> COMPLETE THE FOLLOWING
1. In the study results on the stereoscopic ability test, what internal consistency did the reliability analysis find for the final scale?
2. Continue the study results on the stereoscopic ability test from the point where they stop.

(EXTRACT TO READ Opens)

4.3 Results of Study 1

In the first study, N = 8 participants (all normal sighted) answered all 215 stimuli. Our goal was to gather early estimates for the item characteristics of the developed stimuli. Thus, we conducted a preliminary item analysis to select suited stimuli. Most stimuli proved very easy and, thus, had only little diagnostic value for the developed test. As expected, item difficulty was highest, when the target stimulus was closest to the point of reference (i.e. the screen plane or other items). For each of the four tasks, we selected items of varying difficulty to cover a wide range of stereoscopic blindness and familiarity with stereoscopic displays. Because all items could be answered either correctly or wrong, an item difficulty approaching .50 in consecutive items from one task represents the threshold level at which, only half of the participants are able to provide the correct answer. Because this answering format also has a chance-level of p = .50, items of this difficulty basically reflect that participants guessed the answer, because they were just about not able to give a definite answer. In most cases, these items only represented a small range of the manipulated parameters near the point of reference. We therefore created new items around these points, which were slightly more easy or difficult, to be able to select from a bigger pool of stimuli for the final test. The final sample consisted of 156 stimuli.

Fig. 2.
figure 2

Distribution of the raw values of the stereoscopic ability test

4.4 Results of Study 2

A sample of N = 26 student participants (mean age: 23 years; female: 16; 53.8% corrected to normal vision) had to complete all 156 stimuli to determine the final item selection for the Stereoscopic Ability Test (SAT). Items ranged from .38 to .88 regarding their difficulty. The final stimuli were selected according to their difficulty, variance, and variety of tasks in order to create a sensitive measure. From the initial set of items, 12 stimuli were selected to be included in the final test. The final scale had a mean score of M = .66 (SD = .296; see Fig. 2). Reliability analysis indicated a high internal consistency with α = .88. An exploratory factor analysis supports the idea that the SAT has one underlying factor with R 2 = .46 and high factor loadings for every item. When only participants with scores higher than M = .50 are analyzed, the SAT sufficiently follows a normal distribution.

(EXTRACT TO READ Closes)
(DATA PROVIDED Opens)

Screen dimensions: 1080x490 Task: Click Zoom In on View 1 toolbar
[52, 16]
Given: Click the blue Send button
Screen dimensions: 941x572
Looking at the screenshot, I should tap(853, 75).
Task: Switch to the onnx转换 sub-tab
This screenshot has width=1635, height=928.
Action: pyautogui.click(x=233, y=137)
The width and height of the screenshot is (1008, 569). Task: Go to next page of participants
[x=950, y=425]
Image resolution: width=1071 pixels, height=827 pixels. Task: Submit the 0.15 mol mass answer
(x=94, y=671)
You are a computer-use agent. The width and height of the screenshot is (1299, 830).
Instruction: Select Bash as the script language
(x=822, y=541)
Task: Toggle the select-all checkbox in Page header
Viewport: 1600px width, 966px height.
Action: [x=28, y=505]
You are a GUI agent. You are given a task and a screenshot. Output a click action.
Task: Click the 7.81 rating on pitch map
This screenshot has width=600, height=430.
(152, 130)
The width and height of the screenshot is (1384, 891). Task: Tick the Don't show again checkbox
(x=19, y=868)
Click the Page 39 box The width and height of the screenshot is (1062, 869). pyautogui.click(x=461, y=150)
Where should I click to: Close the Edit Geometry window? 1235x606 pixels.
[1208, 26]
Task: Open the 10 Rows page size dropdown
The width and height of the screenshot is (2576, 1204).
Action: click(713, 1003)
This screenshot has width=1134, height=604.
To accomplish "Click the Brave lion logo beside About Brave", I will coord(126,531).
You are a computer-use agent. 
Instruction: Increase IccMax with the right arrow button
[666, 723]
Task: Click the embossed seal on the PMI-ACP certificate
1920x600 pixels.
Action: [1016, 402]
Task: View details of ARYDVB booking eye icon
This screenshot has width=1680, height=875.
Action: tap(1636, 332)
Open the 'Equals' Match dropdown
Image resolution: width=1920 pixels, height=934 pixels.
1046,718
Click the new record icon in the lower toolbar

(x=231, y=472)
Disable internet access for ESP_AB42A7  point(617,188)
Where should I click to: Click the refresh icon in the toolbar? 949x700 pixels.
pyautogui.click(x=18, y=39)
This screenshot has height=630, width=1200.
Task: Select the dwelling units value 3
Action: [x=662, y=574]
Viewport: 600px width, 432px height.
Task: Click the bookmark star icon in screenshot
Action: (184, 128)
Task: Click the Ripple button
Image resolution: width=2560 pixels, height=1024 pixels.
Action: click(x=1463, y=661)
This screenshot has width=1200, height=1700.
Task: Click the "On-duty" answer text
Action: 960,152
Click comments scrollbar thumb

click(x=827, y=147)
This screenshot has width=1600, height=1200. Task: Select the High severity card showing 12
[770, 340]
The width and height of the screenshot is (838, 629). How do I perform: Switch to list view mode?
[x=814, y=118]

(DATA PROVIDED Closes)

> RESULTS
1. A high internal consistency, α = .88.

2.
4.5 Discussion

Our goal was to develop an easy-to-use test to assess participants’ stereo blindness and familiarity with stereoscopic display technology. The Stereoscopic Ability Test (SAT) consists of 12 items that can be displayed on every stereoscopic display. The employed analyses suggest a high sensitivity to interindividual differences in stereoscopic ability and the high internal consistency suggests a reliable and one-dimensional measure.

The validity of the test needs to be addressed in a future study. Still, the current results give at least weak support for the discriminative power of the test, as few participants score rather low in the test with the majority of the participants achieving medium to high scores. An open question remains, why some participants scored significantly lower than chance level (p = .50). Even stereo blind participants should score values of M = .50. Although our goal is not to develop a measure that could serve clinical purposes, the test needs at least to be compared with one clinical measure of stereo blindness.

5 Implementing the SAT for Research

The developed test items are freely available from the project website ( We provide the blender project files necessary to implement the stimuli in rendering engines as well as ready to use side-by-side images for simple use cases such as TV-sets. The website also features statistics of the test evaluations (including future studies), explanations for stimulus implementation as well as guidelines for test usage.